Coke is a solid carbonaceous residue derived from low-ash, low-sulfur bituminous coal from which the volatile constituents (including water, coal-gas and coal-tar) are driven off by baking in an airless oven at temperatures as high as 1,000 degrees Celsius so that the fixed carbon and residual ash are fused together. The carbon content of coke is partially converted to graphite.

Coke typically has a specific gravity in the range 1.85 - 1.9. It is highly porous, and a mass of coke has 40% greater volume than the equivalent mass of coal.

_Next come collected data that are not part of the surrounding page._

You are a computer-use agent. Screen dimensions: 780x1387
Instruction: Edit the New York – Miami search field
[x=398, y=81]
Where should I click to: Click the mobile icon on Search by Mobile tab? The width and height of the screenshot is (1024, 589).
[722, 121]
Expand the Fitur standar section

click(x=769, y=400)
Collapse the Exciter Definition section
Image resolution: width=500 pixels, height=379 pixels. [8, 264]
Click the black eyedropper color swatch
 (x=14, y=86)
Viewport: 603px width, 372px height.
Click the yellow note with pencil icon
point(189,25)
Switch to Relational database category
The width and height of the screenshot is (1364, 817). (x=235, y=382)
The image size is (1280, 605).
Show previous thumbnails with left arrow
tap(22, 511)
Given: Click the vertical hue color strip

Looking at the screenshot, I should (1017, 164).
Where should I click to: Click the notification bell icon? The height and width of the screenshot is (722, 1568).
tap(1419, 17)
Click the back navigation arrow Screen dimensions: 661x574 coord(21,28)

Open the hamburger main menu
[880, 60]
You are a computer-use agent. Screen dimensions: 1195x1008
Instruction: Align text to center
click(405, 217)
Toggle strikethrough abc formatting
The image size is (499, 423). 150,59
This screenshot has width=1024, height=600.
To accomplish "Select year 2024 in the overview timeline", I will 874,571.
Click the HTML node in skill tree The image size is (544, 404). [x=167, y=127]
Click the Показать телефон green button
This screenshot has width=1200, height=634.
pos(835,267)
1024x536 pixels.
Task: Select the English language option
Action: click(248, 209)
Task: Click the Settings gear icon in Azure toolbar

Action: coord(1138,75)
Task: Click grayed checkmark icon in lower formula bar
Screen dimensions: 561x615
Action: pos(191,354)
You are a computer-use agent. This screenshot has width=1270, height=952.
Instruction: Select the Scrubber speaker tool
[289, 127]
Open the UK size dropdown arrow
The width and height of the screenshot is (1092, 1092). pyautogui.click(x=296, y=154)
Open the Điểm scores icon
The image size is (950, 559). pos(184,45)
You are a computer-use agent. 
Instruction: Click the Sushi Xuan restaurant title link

Since the smoke-producing constituents are driven off during the coking of the coal, coke forms a desirable fuel for stoves and furnaces in which conditions are not suitable for the complete burning of bituminous coal itself. Coke may be burned with little or no smoke under combustion conditions which would result in a large amount of smoke were bituminous coal the fuel. Coke is used as a fuel and as a reducing agent in smelting iron ore in a blast furnace. Coke from coal is grey, hard, and porous and has a heating value of 28 million joules/kilogram.

The solid residue remaining from the refinement of petroleum by the "cracking" process is also a form of coke. Petroleum coke has many uses besides being a fuel, such as the manufacture of dry cells, electrodes, etc. Gas works that manufacture syngas also produce coke as an end product, called gas house coke.